#### Task statement
Among the records below, find each line bearing the word "will" and copy it.

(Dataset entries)
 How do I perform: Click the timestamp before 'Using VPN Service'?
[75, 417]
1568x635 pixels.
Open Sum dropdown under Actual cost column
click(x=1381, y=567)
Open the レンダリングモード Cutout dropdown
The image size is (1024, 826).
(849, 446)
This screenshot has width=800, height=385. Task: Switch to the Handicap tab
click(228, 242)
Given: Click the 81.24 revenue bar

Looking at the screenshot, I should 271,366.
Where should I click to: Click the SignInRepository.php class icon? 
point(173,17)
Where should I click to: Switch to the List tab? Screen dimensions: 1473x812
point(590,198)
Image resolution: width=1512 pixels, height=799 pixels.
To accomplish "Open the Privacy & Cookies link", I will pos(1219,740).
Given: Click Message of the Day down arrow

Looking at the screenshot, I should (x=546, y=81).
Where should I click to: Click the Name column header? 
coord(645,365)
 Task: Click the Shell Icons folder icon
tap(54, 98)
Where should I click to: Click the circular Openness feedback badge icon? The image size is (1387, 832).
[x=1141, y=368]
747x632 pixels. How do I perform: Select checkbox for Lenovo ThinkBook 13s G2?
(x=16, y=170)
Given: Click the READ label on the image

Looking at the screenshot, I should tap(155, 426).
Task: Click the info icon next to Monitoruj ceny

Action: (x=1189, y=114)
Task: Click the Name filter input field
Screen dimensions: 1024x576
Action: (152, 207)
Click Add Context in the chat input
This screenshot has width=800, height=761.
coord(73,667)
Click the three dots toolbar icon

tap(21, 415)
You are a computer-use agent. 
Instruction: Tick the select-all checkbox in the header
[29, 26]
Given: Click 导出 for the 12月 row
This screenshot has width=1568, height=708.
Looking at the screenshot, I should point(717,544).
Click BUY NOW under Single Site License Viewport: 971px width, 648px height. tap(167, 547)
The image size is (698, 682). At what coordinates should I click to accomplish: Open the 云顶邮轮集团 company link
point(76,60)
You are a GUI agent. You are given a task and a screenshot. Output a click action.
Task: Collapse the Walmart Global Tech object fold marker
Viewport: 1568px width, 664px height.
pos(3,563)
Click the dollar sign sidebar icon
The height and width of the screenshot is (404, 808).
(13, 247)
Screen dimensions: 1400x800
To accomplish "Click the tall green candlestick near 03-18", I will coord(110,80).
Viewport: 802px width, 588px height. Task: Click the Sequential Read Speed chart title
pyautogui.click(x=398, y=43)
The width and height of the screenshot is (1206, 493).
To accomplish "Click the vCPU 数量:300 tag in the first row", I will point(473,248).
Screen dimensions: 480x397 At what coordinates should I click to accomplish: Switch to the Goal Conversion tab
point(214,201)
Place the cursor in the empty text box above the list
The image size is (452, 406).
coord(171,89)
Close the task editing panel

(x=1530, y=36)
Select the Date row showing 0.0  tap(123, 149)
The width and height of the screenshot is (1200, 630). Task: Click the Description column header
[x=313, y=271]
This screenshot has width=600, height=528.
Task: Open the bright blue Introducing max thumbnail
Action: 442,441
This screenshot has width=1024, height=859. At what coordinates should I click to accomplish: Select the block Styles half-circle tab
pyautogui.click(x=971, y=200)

#### Answer space
To accomplish "Open the Privacy & Cookies link", I will pos(1219,740).
To accomplish "Click the tall green candlestick near 03-18", I will coord(110,80).
To accomplish "Click the vCPU 数量:300 tag in the first row", I will point(473,248).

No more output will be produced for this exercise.